Both are areas Ms Gattung expects improvements in, although she says timing and good old human adaptability are big factors.

She says part of the difficulty with the mobile business is that the CDMA technology that can carry data services didn't exist. Now it does, high value CDMA customers are growing fast, although other areas, such as its Xtra Internet business, are moving faster.

"Some of these services are going to take off first and may remain for a while only in the business market," she says, referring to July's launch of the mobile Jetstream service and even the introduction of cellphones.

"Do you remember when cellphones were bricks and people had a briefcase to carry them around...It took a few years but they eventually became mass market and now do you know a teenager who would give up their cellphone?"

Ms Gattung acknowledges two major events looming on the horizon. The first is a decision by the Telecommunications Commissioner on Telecom's lucrative interconnection fees to other telcos, particularly TelstraClear.

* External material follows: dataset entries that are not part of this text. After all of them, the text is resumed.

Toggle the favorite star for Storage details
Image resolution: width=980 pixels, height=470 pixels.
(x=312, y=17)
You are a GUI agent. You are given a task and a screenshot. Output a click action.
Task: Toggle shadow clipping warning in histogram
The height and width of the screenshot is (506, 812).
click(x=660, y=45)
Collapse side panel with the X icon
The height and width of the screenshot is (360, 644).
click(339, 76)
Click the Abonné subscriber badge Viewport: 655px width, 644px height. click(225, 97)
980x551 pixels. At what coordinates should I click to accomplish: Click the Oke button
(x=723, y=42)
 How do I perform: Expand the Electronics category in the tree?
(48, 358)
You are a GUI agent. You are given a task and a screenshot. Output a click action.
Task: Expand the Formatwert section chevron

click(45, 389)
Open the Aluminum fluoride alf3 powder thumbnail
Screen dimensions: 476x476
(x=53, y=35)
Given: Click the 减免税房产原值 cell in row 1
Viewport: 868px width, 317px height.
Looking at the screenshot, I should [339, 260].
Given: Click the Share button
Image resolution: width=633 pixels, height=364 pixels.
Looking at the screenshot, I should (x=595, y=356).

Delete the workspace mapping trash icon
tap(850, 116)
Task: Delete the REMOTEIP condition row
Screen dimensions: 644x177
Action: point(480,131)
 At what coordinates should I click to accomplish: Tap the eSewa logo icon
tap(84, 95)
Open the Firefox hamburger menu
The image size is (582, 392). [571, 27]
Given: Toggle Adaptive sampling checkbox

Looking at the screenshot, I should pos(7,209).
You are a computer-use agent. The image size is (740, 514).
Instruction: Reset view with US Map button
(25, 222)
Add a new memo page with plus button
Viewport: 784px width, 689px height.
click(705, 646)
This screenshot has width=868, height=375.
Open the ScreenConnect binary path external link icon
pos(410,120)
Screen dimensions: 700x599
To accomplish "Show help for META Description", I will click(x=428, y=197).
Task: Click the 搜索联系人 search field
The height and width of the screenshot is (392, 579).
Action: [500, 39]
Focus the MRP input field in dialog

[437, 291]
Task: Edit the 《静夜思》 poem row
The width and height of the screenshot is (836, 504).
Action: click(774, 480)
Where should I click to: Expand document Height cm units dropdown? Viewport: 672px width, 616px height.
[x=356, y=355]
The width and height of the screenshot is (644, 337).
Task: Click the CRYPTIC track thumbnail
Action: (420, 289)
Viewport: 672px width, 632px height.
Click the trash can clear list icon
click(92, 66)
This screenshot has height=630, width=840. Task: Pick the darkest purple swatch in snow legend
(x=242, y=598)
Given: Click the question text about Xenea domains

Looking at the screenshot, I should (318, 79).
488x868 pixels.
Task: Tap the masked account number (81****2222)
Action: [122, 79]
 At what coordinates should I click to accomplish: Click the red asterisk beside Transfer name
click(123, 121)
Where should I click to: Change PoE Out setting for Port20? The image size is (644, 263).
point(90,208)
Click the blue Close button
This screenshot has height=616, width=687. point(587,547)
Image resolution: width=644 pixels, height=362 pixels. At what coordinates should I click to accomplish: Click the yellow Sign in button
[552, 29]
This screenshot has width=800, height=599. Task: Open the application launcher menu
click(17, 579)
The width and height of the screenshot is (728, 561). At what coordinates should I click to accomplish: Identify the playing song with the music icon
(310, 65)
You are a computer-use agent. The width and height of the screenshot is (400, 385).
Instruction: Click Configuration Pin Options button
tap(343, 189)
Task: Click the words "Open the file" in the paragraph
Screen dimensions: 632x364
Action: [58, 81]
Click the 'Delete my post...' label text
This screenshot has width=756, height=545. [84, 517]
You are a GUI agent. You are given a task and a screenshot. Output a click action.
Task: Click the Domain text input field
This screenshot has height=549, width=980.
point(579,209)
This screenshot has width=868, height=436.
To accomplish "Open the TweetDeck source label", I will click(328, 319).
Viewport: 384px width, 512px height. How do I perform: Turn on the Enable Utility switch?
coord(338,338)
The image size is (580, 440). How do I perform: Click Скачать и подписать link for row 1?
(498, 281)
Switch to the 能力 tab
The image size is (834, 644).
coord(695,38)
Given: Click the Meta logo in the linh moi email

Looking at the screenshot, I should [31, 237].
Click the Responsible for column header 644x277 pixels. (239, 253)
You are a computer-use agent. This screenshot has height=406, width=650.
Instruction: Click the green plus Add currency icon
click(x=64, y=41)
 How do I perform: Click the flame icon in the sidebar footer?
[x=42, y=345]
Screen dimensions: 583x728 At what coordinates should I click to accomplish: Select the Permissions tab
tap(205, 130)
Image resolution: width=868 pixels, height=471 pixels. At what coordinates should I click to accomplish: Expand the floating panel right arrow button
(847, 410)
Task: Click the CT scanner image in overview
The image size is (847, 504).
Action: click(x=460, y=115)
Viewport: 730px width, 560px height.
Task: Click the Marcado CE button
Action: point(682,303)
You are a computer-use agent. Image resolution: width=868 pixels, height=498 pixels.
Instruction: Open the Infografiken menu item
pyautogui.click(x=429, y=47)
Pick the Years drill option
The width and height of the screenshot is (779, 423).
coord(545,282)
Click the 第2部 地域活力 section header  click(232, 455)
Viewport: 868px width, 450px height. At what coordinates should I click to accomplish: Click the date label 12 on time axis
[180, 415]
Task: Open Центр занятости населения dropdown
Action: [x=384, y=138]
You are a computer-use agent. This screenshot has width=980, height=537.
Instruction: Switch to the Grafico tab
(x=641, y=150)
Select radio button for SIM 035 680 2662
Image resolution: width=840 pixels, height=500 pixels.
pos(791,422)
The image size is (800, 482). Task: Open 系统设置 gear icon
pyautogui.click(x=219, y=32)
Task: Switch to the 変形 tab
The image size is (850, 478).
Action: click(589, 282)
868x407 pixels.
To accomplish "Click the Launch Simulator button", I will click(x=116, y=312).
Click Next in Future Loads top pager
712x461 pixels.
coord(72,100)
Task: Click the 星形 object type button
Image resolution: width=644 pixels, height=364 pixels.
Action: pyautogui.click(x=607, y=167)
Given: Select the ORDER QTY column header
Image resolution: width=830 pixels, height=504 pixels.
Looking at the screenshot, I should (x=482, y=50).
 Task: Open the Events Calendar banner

The second is a possible sell-off of the Australian government's remaining 50 percent stake in No 1 telco Telstra. Long-term, this would be good for Telecom "as the Australian government will no longer be owning Telstra and setting the policy and regulatory framework".

"Some things are outside our control... The commissioner will decide what he decides. The process the Commerce Commission goes through is pretty rigorous. I think they're mindful of the need that they are balancing off short-term and long-term and the need to get good outcomes for the country in terms of encouraging people to invest.

"We not unhappy with the process to date. But that's a risk factor in our business we have to actively manage."